Word and element location records
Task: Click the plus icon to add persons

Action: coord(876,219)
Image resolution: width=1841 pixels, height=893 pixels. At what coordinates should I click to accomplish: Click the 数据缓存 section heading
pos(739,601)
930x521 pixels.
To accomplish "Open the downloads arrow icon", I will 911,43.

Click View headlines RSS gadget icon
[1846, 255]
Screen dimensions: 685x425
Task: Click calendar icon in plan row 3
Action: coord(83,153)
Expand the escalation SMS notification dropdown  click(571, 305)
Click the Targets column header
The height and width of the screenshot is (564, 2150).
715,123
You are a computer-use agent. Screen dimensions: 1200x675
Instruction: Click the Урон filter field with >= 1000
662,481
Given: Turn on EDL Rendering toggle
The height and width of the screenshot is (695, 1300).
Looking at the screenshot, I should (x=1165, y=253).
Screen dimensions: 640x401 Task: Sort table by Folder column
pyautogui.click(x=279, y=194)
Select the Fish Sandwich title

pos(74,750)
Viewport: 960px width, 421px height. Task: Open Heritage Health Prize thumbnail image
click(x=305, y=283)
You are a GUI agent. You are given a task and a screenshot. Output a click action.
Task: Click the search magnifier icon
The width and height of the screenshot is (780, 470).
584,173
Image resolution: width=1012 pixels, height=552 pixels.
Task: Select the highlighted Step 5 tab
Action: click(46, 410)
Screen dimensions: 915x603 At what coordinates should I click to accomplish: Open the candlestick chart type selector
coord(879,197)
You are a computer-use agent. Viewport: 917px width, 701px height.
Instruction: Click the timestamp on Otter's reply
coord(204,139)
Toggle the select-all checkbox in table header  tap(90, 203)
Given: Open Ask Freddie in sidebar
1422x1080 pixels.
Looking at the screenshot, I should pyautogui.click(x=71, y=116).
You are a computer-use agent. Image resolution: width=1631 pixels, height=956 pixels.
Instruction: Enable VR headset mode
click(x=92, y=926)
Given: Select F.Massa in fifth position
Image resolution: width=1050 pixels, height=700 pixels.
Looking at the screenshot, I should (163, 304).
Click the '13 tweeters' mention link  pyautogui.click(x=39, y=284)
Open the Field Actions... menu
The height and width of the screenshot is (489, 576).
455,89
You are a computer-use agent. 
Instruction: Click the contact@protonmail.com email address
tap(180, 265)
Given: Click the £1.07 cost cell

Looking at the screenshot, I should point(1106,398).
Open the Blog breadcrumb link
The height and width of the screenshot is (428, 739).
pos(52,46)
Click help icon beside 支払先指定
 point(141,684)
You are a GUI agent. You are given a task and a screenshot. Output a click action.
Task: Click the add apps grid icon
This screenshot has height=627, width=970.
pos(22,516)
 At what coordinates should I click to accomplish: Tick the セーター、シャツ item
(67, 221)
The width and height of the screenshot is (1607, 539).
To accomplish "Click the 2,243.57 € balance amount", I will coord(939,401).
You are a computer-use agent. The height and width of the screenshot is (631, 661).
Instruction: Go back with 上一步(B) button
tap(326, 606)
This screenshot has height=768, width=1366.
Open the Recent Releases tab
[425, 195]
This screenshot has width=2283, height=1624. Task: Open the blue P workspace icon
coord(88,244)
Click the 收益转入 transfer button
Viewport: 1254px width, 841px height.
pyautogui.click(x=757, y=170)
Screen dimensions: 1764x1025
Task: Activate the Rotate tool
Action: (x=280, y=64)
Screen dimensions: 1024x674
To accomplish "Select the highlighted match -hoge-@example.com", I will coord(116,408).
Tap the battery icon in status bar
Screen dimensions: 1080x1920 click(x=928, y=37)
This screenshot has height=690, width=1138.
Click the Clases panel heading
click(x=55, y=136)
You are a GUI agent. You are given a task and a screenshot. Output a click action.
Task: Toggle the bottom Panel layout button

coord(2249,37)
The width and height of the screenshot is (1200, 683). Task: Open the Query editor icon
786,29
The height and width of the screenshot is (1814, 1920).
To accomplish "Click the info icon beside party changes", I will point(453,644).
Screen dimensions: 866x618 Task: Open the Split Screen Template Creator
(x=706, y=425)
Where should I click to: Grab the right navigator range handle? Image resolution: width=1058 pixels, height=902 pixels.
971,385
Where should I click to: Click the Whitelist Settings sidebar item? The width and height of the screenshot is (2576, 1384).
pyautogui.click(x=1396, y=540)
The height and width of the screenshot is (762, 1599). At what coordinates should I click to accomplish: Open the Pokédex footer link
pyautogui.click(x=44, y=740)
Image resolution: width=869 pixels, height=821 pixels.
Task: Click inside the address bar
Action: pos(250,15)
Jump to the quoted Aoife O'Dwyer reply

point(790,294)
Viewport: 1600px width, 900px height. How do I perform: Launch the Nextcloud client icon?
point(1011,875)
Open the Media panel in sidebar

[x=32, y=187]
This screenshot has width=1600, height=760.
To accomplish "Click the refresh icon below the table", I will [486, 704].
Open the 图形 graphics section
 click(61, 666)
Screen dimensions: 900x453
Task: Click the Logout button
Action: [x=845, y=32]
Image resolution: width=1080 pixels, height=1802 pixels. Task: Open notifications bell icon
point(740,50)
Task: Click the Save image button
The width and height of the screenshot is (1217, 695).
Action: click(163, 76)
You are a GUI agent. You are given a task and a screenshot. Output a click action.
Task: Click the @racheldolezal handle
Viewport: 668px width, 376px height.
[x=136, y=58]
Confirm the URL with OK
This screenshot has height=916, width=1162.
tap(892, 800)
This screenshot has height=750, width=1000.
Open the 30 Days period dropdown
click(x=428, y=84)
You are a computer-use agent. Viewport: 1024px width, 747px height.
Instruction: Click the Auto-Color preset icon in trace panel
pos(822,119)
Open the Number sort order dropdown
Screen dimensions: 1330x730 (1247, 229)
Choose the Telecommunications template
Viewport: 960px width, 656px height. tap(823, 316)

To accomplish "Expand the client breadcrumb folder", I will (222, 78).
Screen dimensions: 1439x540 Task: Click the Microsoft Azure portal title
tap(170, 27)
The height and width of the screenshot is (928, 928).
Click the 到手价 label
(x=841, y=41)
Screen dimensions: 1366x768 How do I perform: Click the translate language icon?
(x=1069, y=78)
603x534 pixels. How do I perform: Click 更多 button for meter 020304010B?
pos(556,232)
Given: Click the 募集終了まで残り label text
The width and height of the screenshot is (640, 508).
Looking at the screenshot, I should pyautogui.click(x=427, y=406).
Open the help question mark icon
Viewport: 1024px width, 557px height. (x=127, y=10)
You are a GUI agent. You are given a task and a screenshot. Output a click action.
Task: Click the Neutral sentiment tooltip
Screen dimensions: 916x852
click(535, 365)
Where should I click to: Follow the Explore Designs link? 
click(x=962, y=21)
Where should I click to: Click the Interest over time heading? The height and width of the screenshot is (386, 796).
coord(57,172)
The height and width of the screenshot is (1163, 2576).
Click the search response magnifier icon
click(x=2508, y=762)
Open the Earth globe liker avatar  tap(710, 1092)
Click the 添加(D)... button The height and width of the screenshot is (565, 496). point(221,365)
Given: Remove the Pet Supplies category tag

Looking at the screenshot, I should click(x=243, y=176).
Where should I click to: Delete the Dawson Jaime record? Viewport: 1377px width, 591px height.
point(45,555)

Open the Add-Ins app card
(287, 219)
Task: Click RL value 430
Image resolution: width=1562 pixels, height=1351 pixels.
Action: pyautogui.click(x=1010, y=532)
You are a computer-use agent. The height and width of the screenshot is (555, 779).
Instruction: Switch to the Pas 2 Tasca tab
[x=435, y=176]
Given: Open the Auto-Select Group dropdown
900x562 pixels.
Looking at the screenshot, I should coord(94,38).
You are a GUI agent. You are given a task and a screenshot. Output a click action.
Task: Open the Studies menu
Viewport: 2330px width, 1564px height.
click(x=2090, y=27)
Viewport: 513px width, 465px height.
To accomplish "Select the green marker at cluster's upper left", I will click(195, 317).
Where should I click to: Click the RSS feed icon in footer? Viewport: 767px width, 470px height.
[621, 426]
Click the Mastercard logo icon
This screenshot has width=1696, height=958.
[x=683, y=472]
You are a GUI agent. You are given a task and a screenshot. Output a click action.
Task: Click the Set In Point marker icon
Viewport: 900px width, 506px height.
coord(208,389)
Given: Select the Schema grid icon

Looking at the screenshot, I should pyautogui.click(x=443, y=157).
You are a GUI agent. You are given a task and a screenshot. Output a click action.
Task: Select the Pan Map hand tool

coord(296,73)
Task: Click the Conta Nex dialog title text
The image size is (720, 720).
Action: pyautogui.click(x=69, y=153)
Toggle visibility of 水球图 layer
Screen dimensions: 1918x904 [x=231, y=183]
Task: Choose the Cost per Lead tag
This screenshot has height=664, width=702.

§ **The exercise**: Copy out the entries exactly, from the start of the entries through the line that contains "Click the '13", including that line.

§ **Exercise answer**:
Task: Click the plus icon to add persons

Action: coord(876,219)
Image resolution: width=1841 pixels, height=893 pixels. At what coordinates should I click to accomplish: Click the 数据缓存 section heading
pos(739,601)
930x521 pixels.
To accomplish "Open the downloads arrow icon", I will 911,43.

Click View headlines RSS gadget icon
[1846, 255]
Screen dimensions: 685x425
Task: Click calendar icon in plan row 3
Action: coord(83,153)
Expand the escalation SMS notification dropdown  click(571, 305)
Click the Targets column header
The height and width of the screenshot is (564, 2150).
715,123
You are a computer-use agent. Screen dimensions: 1200x675
Instruction: Click the Урон filter field with >= 1000
662,481
Given: Turn on EDL Rendering toggle
The height and width of the screenshot is (695, 1300).
Looking at the screenshot, I should (x=1165, y=253).
Screen dimensions: 640x401 Task: Sort table by Folder column
pyautogui.click(x=279, y=194)
Select the Fish Sandwich title

pos(74,750)
Viewport: 960px width, 421px height. Task: Open Heritage Health Prize thumbnail image
click(x=305, y=283)
You are a GUI agent. You are given a task and a screenshot. Output a click action.
Task: Click the search magnifier icon
The width and height of the screenshot is (780, 470).
584,173
Image resolution: width=1012 pixels, height=552 pixels.
Task: Select the highlighted Step 5 tab
Action: click(46, 410)
Screen dimensions: 915x603 At what coordinates should I click to accomplish: Open the candlestick chart type selector
coord(879,197)
You are a computer-use agent. Viewport: 917px width, 701px height.
Instruction: Click the timestamp on Otter's reply
coord(204,139)
Toggle the select-all checkbox in table header  tap(90, 203)
Given: Open Ask Freddie in sidebar
1422x1080 pixels.
Looking at the screenshot, I should pyautogui.click(x=71, y=116).
You are a computer-use agent. Image resolution: width=1631 pixels, height=956 pixels.
Instruction: Enable VR headset mode
click(x=92, y=926)
Given: Select F.Massa in fifth position
Image resolution: width=1050 pixels, height=700 pixels.
Looking at the screenshot, I should (163, 304).
Click the '13 tweeters' mention link  pyautogui.click(x=39, y=284)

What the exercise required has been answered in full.